*Exercise brief*
Only the lines from the one containing "Where should I" through the end of the entries should be returned, exactly as they are, with the pictures omitted.

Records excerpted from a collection
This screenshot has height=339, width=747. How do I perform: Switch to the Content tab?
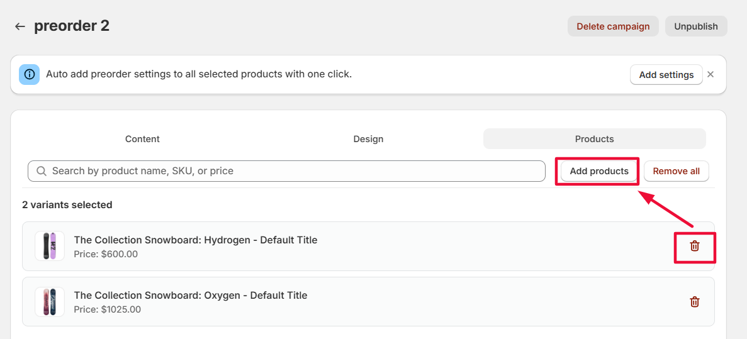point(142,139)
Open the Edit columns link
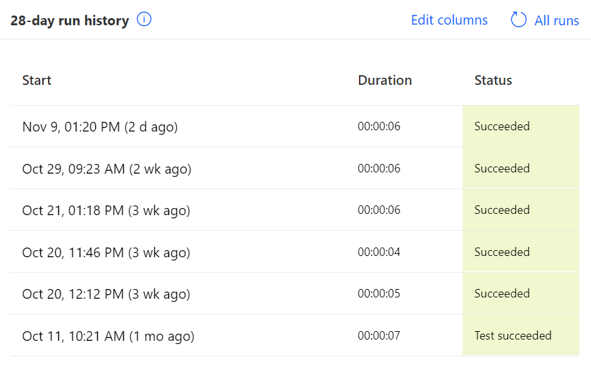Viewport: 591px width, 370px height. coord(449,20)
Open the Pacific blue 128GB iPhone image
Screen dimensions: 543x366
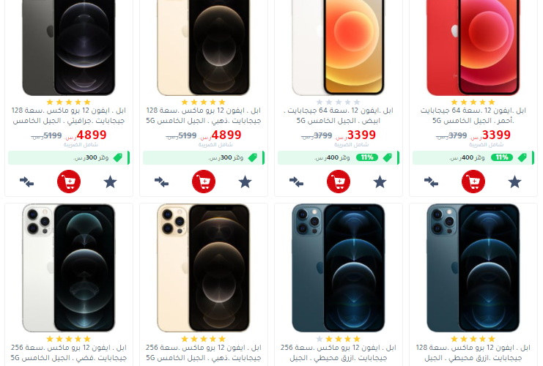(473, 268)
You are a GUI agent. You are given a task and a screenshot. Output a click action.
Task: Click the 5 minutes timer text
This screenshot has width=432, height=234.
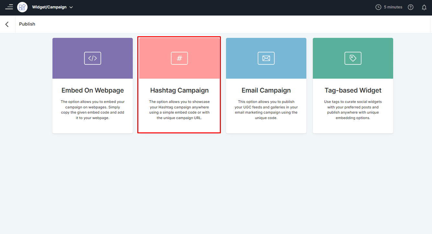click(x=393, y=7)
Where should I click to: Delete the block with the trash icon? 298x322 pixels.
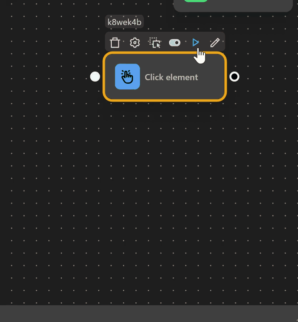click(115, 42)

*Completed task*
Where should I click to: Delete the block with the trash icon? 298x322 pixels.
click(115, 42)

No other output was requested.